Современная ситуация такова, что в сознании носителей традиционной культуры происходит столкновение старых традиций, например, ходить на Пасху на кладбище, и новых правил – запрещающих делать это, источником которых чаще всего является духовное лицо.

Кроме того, помимо непосредственного воздействия внерелигиозных факторов, по мере разрушения барьеров между локальными общностями происходит столкновение различных традиций. Это ведет к тому, что в сознании населения возникает путаница из «старых» и «новых» правил, касающихся, например, способов оформления могил, норм обрядового поведения и т.д. Ситуацию осложняет то, что источником и тех и других сведений являются авторитетные лица: «Соб.: На Пасху ходили на кладбище? Инф.: Мы ходим на Красную горку. Раньше мы ходили на Паску, на праздники, а теперь в церкви гово́рить батюшка, не надо на Паску ходить, а надо ходить на Красную горку. А Красная горка чере́з неделю после Паски. Гово́рить, они в этот день, мертвецы вот это вот, кто ж в земле, говорить, отмечають. Им не надо мешать. А гово́рить, ходите на... это вот батюшка в церкви. Это я сама знаю. Это ходите на Красную горку. И мы, как вот сказал батюшка, мы теперь на Красную горку идём, а раньше ходили прям на Паску... Как в городе, так идуть больше на Красную горку, а в хуторе попривыкли люди, бегуть и на Паску» [16].

Из текстов современных запретов видно, что ощущение времени у носителей культуры специфическое, в нем соседствуют две эпохи – «раньше, у-старину» и «теперь», с каждой из которых связывается свое представление о нормах. Исследователи отмечают, что «граница между этими эпохами необязательно проходит по границе памяти конкретного человека. Зачастую она отодвинута несколько назад и относится ко времени рождения или родительских рассказов об их жизни. Все, что происходило до этого, обычно представляет собой прошлое, никак не градуированное и не структурируемое» [17]. С отрезком времени, обозначаемым словом «раньше» чаще всего связываются положительные события и характеристики (если речь идет о нормах поведения), а с понятиями «сейчас, теперь», напротив, связаны нарушения норм, пренебрежение правилами и законами: «Соб.: Самоубийц можно хоронить на кладбище? Инф.: Их раньше отдельно хоронили. Сейчас хоронят вместе. Кладбище атдельное где-то должно им быть [18]; «Ничё делать нельзя раньше было. Рас праздник, празднывай. Раз будни, значить ни празднывай – работай. А мы теперь ничё ни разбираем» [19].

Не всегда с уверенностью можно говорить, что правила, о которых повествует информатор, – реальная объективная данность, а не некая «идеальная модель», согласно которой должен вести себя человек (или идеализированные представления о том, что «раньше так было»), но которая в полной мере не соотносится с реальной ритуальной практикой.

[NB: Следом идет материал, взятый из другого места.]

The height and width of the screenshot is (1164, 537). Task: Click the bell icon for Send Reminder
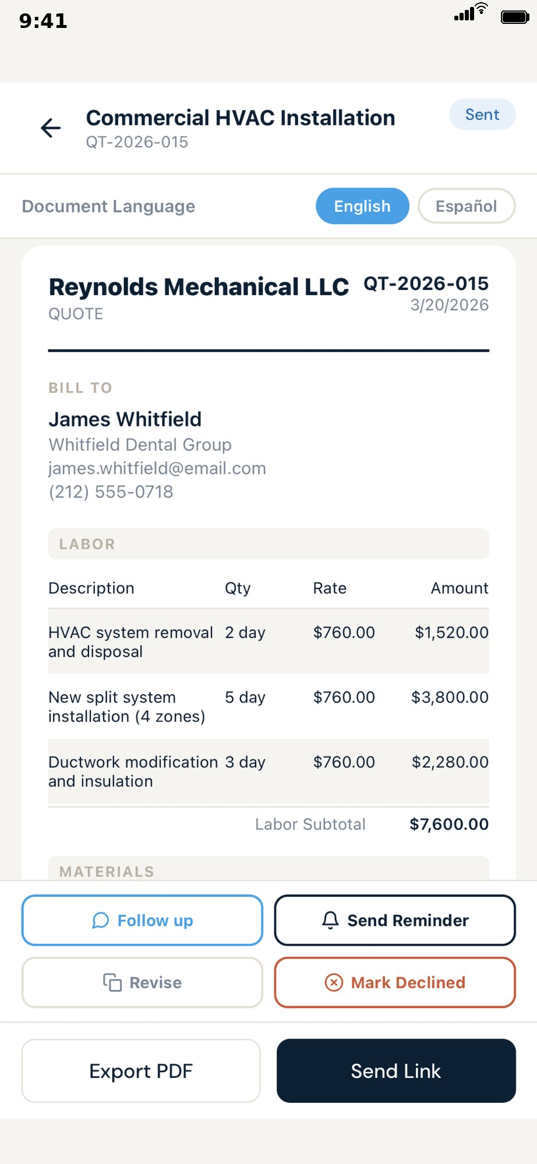(x=330, y=920)
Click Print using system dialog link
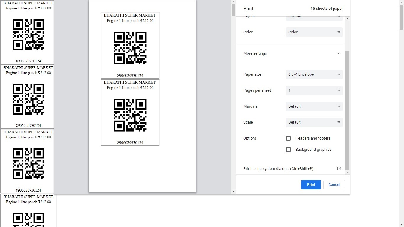This screenshot has height=227, width=404. (278, 169)
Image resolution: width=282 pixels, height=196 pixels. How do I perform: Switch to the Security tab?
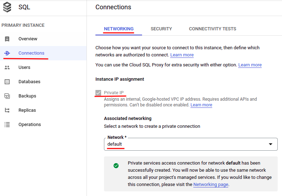161,29
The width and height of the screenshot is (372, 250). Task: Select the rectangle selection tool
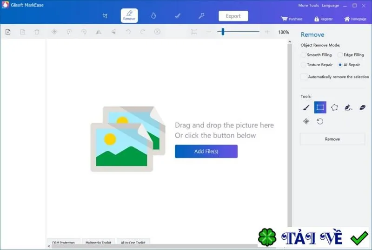[320, 107]
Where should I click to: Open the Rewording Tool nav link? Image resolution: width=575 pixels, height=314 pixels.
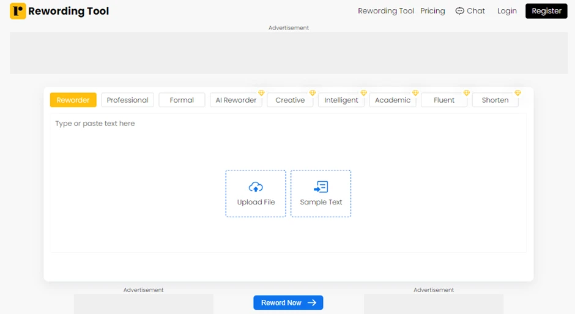click(386, 11)
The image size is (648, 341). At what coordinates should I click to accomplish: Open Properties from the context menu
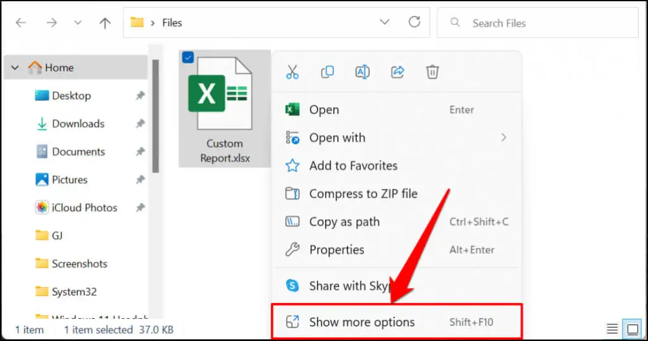336,250
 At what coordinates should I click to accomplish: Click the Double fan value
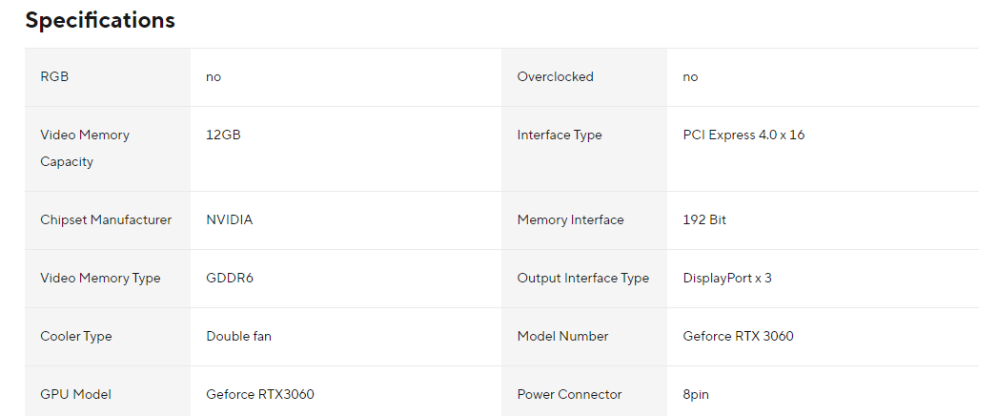pyautogui.click(x=239, y=336)
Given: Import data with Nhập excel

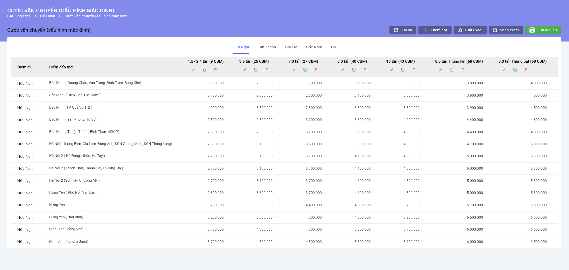Looking at the screenshot, I should click(506, 30).
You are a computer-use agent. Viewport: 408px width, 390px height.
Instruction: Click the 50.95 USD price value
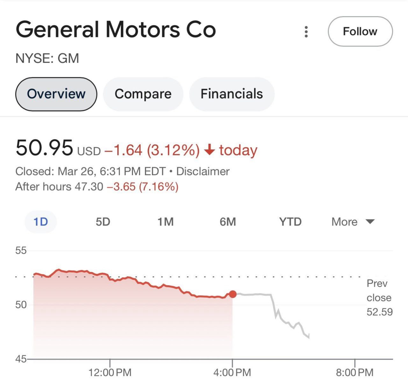click(x=44, y=148)
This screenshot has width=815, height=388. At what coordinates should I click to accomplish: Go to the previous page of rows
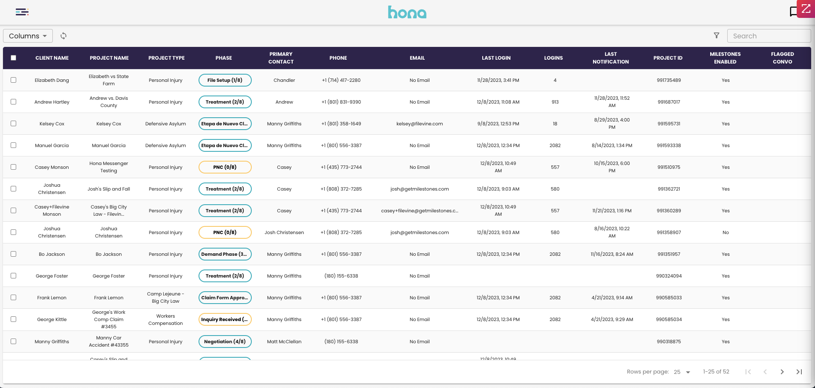(765, 372)
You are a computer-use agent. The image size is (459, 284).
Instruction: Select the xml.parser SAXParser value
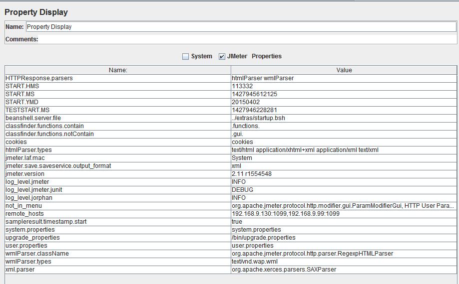pos(284,270)
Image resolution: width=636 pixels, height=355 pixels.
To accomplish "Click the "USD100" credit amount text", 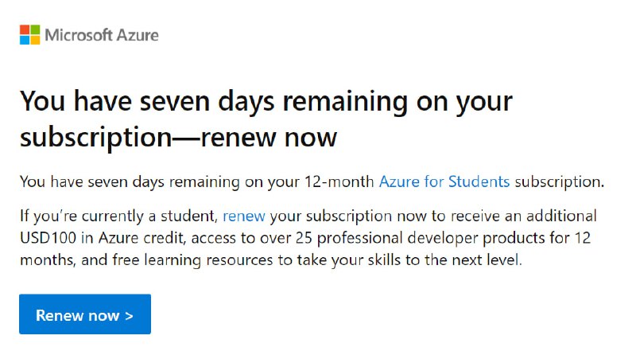I will point(48,238).

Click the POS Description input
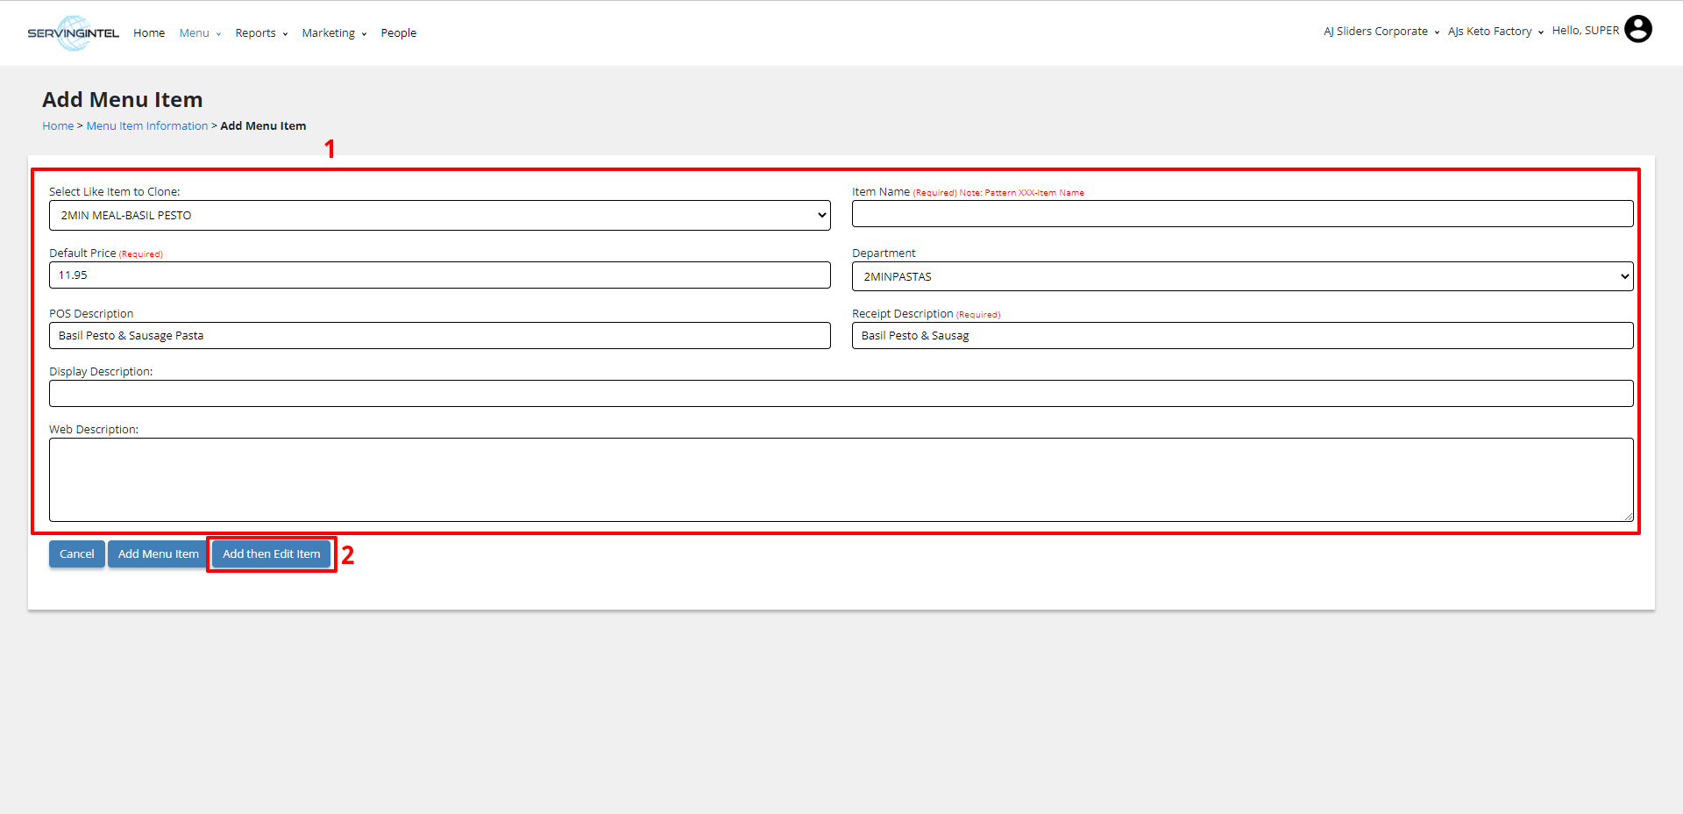click(x=439, y=336)
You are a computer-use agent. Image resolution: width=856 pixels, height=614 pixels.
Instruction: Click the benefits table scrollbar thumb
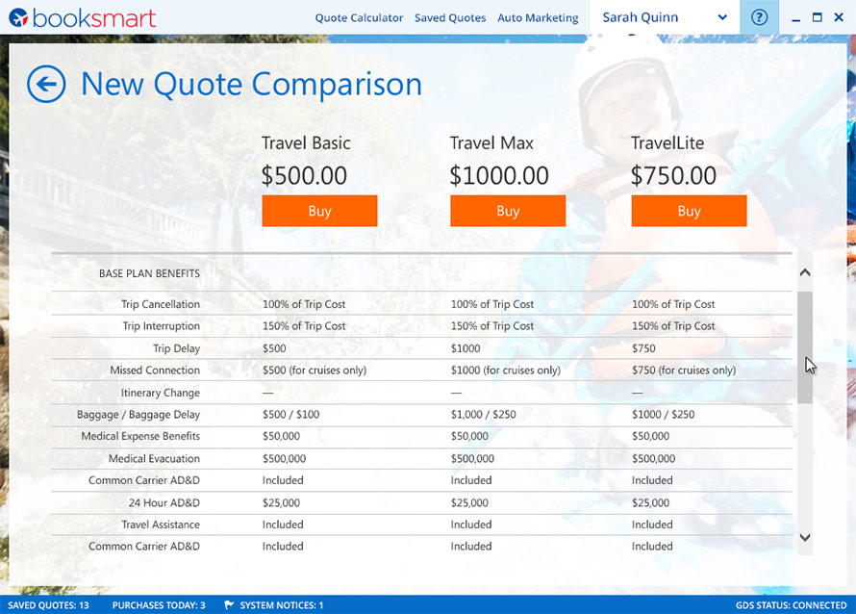[x=805, y=346]
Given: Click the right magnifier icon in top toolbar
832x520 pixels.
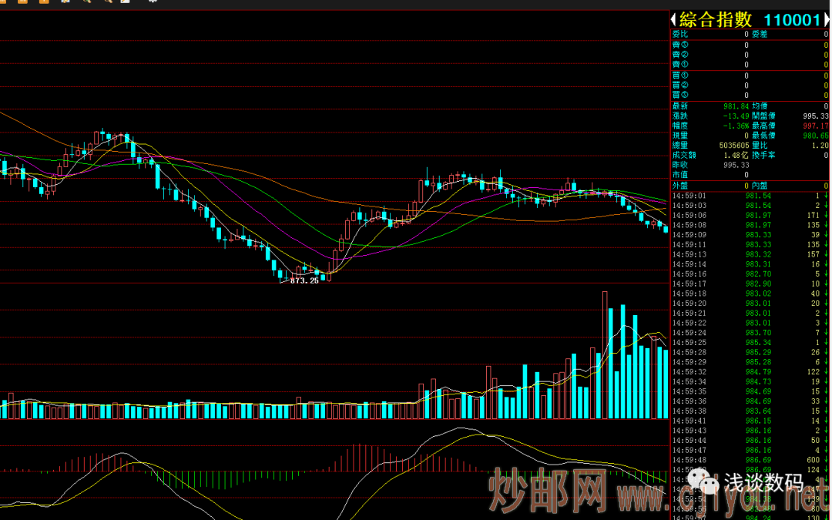Looking at the screenshot, I should coord(106,2).
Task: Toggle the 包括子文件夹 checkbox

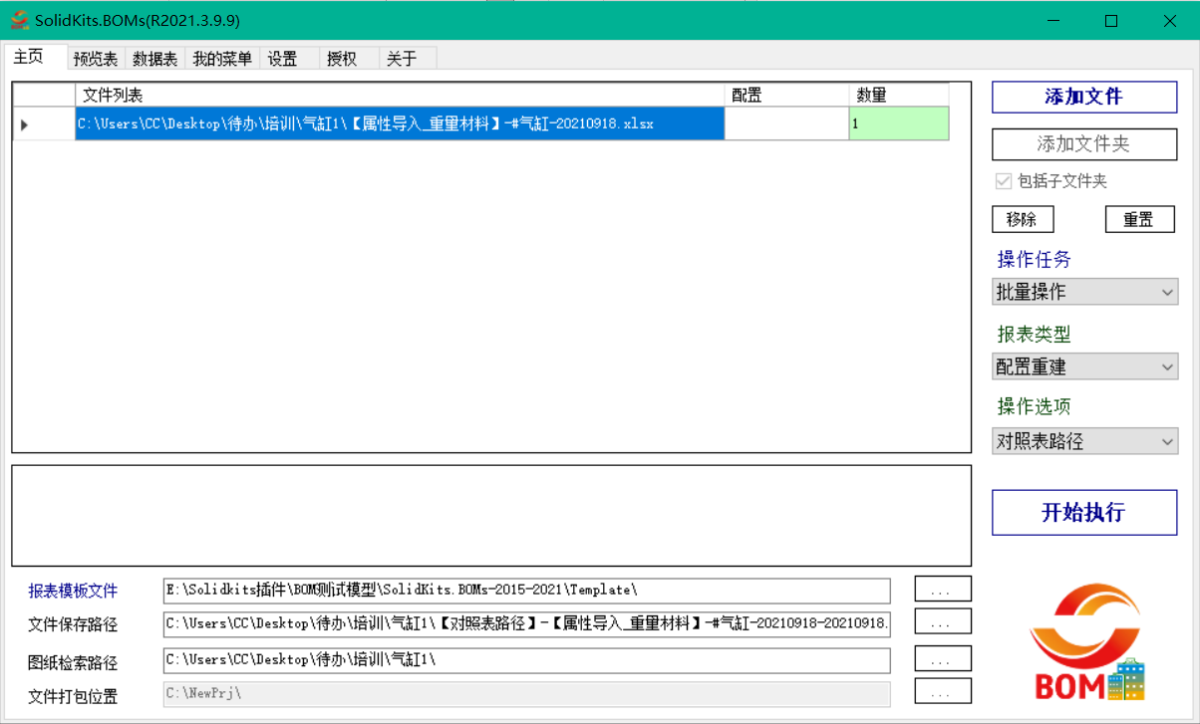Action: click(x=1002, y=181)
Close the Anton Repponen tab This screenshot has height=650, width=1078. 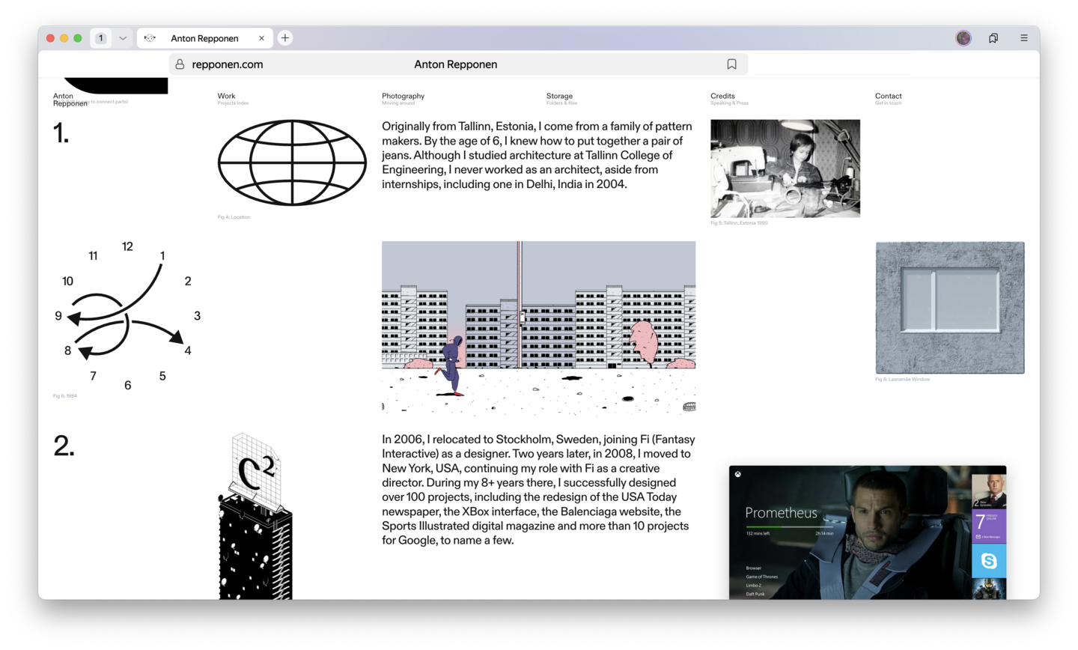[261, 38]
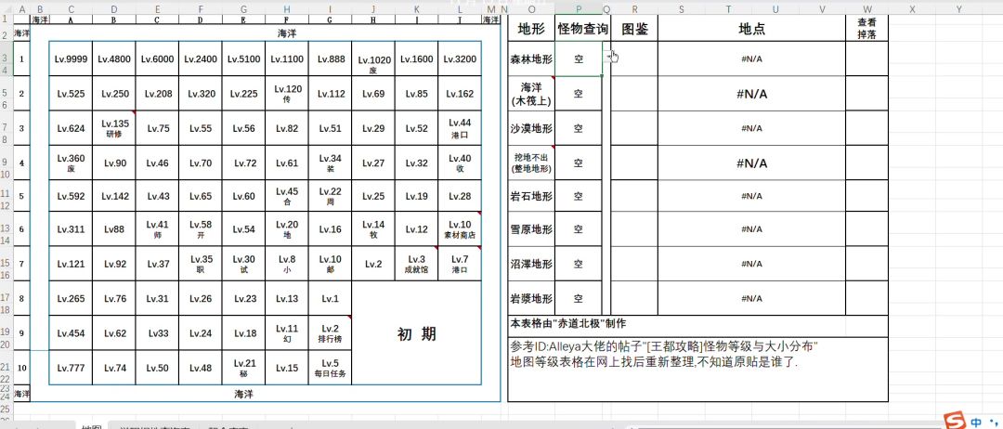
Task: Select the 怪物查询 cell for 雪原地形
Action: 578,229
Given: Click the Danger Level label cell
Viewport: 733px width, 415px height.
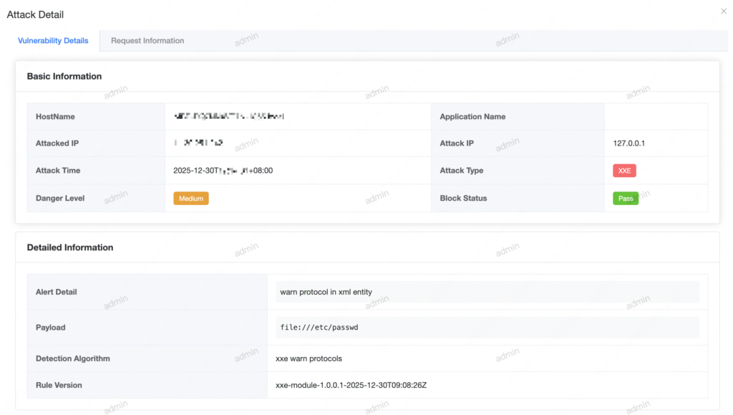Looking at the screenshot, I should coord(60,199).
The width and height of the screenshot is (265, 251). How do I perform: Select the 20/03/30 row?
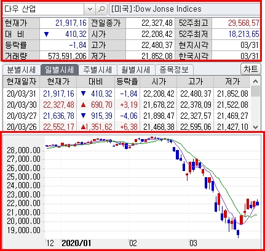tap(127, 105)
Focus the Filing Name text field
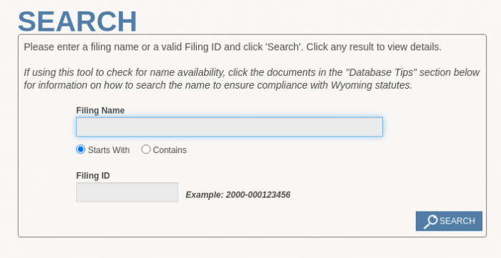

Итак, следует заключить, что материал, которым мы располагаем, не дает целостной картины по всей территории ОВД, прежде всего, из-за недостаточного внимания к нему в предыдущие годы, что не позволяет опереться на публикации и собранную ранее базу данных. Кроме того, проблему представляют обрывочность бытующих в настоящее время текстов и «молодость» нарративов, которые являются не свидетельствами, основанными на собственном опыте, а пересказами информантов историй об укладе жизни их предков.

Однако, несмотря на эти проблемы, в корпусе текстов достаточно полно представлены основные повторяющиеся мотивы, современное бытование которых не вызывает сомнения, а кроме того, источники позволяют описать особенности функционирования системы регламентации поведения в казачьих общинах и проследить ее историческую динамику. Соционормативная система донского казачества особенно убедительно реконструируется в области семейного быта и обрядности. Фрагментарность и краткость текстов, ограниченное количество вариантов сюжетов, обслуживающих систему запретов, неравномерное распределение внимания между женской (семейно-бытовой) и мужской (воинской, профессиональной) сферами культуры – все это признаки современной трансформации народной традиции.